Continue the account of GCSE Drama at school below, picking up after its last sentence.
** start PAGE **
“Now I am the backseat driver from America,
and I am not at the wheel of control,
I am guilty, I am war and I am the root of all evil,
Lord, and I can’t drive on the left side of the road.”
Studying GCSE Drama at Uplands Community College during the 90s afforded me the dubious honour of being cast in various student plays. Our inspiring drama teacher Ms Lumsden was nothing if not committed to pushing the Overton Window for school theatre, hence the staging of unlikely productions such as Timberlake Wertenbaker’s Our Country’s Good and Arthur Millers’ The Crucible. John Proctor certainly left an impression on me. Unsurprisingly, the opening monologues to Our Country’s Good required some pretty hefty editing to get past the school censors. I’m pretty sure that the John Wisehammer’s earnest hunt for “English cunt” didn’t make the cut. A difficult sell to a school audience to be fair.
A bonus for those of us studying GCSE and acting in Wertenbaker’s play, was that Ms Lumsden allowed for class time to be devoted to line learning/rehearsal. Which for Major Robbie Ross (yours truly) and John Wisehammer (my good friend – and possessor of the finest cover drive in all of East Sussex – Brough Cooper) made for a de-facto Free Period in the middle of a school day, our lines having already been learned long ago. We would kick back in the drama studio behind a black curtain and variously read books and listen to music whilst sporadically shouting out enough of our lines to keep up the ruse. Much to the chagrin of classmate Rob Glasson who would routinely and quite correctly protest that we were ‘just pissing about’. But then, he didn’t have to wear a comically massive wig that made Brian May’s hair look positively conservative. Unlike Brough.
So successful were our endeavours that Brough and I followed up the following year by pitching an aggressively melodramatic enactment of Macbeth’s battle with MacDuff for our final exam performance piece. Somewhat surprisingly, not only did Ms Lumsden green-light our audacious plan, but she also commissioned the CDT department to forge a pair of massive Braveheart-style steel swords for Brough and I to swing at each-other with impunity. Sure they were blunt(ish), but those bad boys were heavy beasts capable of inflicting serious damage to our fingers/forearms/retinas/testes. I still find it hard to fathom that we were let loose on full-blooded steel sword combat with minimal stage combat training. When it came to the final performance Ms Lumsden even shrieked in terror at one dubiously composed near-miss. She was either lost in the moment or saw the grim spectre of a Fatal Accidents Act decapitation case flash across her future. I’m never quite sure if it was the fiendish choreography or our unabashed and wholly reckless risk of life and limb that clinched us that A Grade. Totally worth it either way; this was the stuff that GCSE Drama dreams were made of. Even if I did nearly sever Brough’s index finger and hopes of cricketing glory in the process.
** end PAGE **
** start DATA EXTRACT **
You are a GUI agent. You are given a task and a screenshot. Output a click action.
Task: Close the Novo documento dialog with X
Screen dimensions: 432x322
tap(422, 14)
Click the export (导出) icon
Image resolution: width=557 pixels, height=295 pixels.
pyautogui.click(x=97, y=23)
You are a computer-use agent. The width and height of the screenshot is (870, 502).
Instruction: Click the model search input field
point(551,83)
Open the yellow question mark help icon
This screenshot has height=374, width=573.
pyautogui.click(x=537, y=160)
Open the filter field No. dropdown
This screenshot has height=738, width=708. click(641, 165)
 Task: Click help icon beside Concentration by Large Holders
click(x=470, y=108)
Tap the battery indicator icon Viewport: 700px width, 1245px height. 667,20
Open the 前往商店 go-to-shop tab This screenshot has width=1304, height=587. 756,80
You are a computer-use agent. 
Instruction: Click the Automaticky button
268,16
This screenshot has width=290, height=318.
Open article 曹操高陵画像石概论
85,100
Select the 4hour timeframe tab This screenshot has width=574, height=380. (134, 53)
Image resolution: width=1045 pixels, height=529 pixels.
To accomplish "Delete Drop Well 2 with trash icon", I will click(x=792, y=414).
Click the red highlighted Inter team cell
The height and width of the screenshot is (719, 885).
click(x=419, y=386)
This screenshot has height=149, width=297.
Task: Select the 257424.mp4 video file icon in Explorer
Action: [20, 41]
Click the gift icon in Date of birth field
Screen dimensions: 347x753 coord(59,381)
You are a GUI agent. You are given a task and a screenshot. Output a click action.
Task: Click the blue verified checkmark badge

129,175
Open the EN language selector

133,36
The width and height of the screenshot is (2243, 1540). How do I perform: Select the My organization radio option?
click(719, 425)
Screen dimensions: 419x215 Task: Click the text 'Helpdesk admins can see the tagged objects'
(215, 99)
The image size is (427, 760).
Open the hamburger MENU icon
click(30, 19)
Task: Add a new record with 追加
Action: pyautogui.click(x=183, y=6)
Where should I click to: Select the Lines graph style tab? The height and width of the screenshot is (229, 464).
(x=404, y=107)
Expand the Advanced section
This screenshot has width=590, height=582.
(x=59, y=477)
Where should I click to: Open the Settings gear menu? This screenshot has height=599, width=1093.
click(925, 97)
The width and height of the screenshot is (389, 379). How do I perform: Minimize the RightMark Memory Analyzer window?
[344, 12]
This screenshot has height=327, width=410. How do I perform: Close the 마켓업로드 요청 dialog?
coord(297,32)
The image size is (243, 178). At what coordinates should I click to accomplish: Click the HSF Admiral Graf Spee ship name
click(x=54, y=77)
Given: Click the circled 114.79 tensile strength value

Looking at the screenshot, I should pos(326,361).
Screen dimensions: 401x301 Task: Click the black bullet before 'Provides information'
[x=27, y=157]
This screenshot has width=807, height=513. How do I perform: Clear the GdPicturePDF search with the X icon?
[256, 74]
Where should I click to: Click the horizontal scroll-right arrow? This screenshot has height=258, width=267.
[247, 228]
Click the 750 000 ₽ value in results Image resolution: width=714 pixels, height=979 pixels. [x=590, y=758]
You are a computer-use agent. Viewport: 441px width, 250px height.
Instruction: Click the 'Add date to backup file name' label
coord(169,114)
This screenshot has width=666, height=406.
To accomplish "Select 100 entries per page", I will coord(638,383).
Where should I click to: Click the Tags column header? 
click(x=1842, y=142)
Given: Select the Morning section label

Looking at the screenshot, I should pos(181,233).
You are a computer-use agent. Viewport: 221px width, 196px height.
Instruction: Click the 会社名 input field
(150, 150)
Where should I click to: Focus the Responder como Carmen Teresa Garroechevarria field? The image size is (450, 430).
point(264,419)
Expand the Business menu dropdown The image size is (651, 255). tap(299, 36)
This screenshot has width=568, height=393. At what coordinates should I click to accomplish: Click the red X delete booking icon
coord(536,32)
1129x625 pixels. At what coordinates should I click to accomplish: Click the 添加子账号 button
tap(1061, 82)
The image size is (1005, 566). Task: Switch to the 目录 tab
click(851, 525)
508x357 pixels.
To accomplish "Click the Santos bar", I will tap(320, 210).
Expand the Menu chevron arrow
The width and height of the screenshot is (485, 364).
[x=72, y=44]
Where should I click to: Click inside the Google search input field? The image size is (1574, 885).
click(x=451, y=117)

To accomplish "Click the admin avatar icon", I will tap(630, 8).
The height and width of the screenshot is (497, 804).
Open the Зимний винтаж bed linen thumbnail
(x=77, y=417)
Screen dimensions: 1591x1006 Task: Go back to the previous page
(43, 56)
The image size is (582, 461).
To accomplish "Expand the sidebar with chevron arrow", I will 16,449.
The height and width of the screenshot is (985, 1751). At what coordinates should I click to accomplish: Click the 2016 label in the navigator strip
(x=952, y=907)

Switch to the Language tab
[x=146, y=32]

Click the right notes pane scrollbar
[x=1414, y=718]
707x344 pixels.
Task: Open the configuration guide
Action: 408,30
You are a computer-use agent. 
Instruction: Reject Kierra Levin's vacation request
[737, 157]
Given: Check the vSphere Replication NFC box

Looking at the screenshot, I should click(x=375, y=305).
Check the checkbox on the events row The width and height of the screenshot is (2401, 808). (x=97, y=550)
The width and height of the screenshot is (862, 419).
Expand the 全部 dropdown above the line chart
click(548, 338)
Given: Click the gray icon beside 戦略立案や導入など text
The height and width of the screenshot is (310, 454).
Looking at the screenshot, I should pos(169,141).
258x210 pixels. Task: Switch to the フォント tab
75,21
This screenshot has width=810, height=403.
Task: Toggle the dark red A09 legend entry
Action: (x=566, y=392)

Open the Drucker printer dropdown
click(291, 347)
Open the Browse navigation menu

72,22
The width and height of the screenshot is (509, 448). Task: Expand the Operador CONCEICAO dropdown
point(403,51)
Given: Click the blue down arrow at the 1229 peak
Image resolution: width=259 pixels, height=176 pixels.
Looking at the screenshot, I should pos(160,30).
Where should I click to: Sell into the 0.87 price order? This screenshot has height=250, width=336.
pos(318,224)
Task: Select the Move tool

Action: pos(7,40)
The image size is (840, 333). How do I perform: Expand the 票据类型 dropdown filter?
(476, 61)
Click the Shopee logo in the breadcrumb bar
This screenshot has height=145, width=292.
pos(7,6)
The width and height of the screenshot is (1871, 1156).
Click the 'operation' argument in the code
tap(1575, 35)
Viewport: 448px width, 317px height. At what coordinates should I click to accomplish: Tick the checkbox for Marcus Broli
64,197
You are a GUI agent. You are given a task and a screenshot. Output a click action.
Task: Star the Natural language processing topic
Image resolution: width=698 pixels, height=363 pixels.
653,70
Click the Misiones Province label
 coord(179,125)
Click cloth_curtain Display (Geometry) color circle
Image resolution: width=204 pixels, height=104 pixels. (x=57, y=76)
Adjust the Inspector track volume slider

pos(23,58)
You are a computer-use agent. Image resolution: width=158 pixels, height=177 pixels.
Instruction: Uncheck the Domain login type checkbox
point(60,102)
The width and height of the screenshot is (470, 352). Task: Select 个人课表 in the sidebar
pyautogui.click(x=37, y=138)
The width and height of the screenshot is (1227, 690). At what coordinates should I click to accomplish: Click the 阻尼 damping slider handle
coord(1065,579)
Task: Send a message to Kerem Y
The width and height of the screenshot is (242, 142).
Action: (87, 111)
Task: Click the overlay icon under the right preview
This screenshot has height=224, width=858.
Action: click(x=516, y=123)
** end DATA EXTRACT **
(RESULT BELOW):
Anyway. It was during one of our shameless faux ‘rehearsals’ in GSCE Drama that I remember arriving to school with my trusty Aiwa Walkman and the cassette of the soundtrack to Party of Five. Brough asked for an ear bud to get in on the action, possibly expecting to hear BoDeans tearing it up with the unmistakeable title track Closer to Free. Instead he was greeted by the folkabilly stylings of the peerless and sadly recently departed Nanci Griffith. Brough was far too polite to say whether he liked it or not (I recall a simple, “very nice” at the song’s end), but It’s a Hard Life is a track that left a deep mark on me those 25 years ago.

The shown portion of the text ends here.